What can we learn from 50 years of selling backdoors?

A new report from The Washington Post claims that the CIA secretly owned an encryption firm between 1970 and 2018, and used the company to put backdoors in other nation's equipment. As concern around modern encryption grows ever louder, it's a reminder that this is well-trod territory.


  • A Swiss company, Crypto AG, sold encryption equipment to over 120 countries, including Iran, India, and Japan. That equipment was, according to the Post, "rigged" so the CIA and West German intelligence agencies could intercept supposedly encrypted communications.
  • Other companies were allegedly involved, too. Siemens reportedly took 5% of Crypto AG's sales in exchange for advising the company, while Motorola is said to have helped fix some of its products. Motorola's CEO, the Post says, was aware of the company's link to the CIA.

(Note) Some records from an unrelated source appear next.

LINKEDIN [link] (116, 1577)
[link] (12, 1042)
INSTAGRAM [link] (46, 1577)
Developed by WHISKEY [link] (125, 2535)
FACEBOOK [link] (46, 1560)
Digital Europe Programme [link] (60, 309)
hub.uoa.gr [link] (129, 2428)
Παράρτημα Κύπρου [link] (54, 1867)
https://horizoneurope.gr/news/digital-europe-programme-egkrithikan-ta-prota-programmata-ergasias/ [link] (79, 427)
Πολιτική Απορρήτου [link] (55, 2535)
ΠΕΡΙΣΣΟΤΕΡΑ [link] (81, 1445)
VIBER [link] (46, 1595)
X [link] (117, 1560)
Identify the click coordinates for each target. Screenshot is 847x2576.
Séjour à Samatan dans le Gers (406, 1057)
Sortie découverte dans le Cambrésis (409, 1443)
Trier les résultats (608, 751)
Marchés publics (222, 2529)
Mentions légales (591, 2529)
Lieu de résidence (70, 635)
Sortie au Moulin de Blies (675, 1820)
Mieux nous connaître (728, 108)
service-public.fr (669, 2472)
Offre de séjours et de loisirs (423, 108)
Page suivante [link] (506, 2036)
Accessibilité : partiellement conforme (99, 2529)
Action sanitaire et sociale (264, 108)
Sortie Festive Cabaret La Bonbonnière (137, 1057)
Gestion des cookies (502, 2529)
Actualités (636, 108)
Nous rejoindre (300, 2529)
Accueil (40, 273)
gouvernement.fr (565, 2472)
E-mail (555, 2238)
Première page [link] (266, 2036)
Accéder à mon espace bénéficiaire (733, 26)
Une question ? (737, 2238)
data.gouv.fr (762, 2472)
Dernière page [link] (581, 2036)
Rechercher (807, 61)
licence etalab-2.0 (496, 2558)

  • The newspaper also claims that the CIA owned at least one other security firm, though it doesn't have more specific details about it.
  • The investigation serves to demonstrate that modern concerns about encryption — whether it's WhatsApp vulnerabilities that were allegedly used to hack Jeff Bezos' iPhone, fears about China spying via Huawei's 5G equipment, or the Trump administration's demands for Apple to build backdoors — are based on justified concerns about how government agencies operate.